It reminds me of my friend David who passed away at 20, it reminds me of the strength of a family who says God Your will be done even when that will might be unimaginable loss. I think about how I'm barely strong enough to look at pictures of this guy (it makes me tear-up every single time), much less proclaim God's goodness in spite of it all.

And then I'm brought back to grace again—grace that is triggered by this concept of time. And I'm starting to understand that how we spend our time, what we choose to do with it and how we carry that to completion day-in and day-out is one of the most important things in life. 
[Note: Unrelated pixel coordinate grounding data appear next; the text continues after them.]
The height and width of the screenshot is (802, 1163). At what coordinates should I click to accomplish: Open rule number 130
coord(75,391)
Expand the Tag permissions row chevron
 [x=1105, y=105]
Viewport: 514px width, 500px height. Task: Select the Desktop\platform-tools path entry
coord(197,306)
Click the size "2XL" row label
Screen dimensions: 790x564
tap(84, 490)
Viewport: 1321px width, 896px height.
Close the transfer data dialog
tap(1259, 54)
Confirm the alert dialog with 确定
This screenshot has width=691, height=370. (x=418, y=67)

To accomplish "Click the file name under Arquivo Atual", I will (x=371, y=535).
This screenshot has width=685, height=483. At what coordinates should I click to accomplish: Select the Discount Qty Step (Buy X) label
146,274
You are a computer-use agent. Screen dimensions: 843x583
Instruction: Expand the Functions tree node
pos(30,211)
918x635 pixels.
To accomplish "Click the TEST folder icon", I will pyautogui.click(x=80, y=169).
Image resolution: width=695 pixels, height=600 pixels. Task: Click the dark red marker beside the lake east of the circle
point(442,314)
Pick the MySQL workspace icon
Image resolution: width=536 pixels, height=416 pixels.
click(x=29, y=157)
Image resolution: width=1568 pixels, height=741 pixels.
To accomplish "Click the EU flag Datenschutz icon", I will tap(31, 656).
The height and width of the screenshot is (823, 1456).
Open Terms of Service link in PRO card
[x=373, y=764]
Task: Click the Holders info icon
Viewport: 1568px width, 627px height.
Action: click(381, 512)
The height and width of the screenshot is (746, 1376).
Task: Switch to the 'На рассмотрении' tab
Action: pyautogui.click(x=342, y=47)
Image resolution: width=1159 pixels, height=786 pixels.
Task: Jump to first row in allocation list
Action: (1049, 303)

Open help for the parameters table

I'm learning that a general disrespect for time is ugly; it is focused on self and unaware of others, it is something we chain ourselves to and refuse to let free—it is the quickest way to deplete energy and cause frustration. Time is really pretty sacred. 

And to be honest, I don't have any other magnificent conclusions—just the simplicity of that thought. I want to respect time. I want to respect it in my own life, and in other's lives; I want to understand how special it is, how crucial it is, how short it is.

I want my concept of time to forever be linked with grace, waking up with no other words on my lips (as Anne Lamott would say) than thank you thank you and help me help me. The second I begin disrespecting time is the second I begin disrespecting grace, and Lord forgive me in advance for those moments. I truly pray that I would begin to orient my days in view of God's mercies—in view of His mercies and nothing else.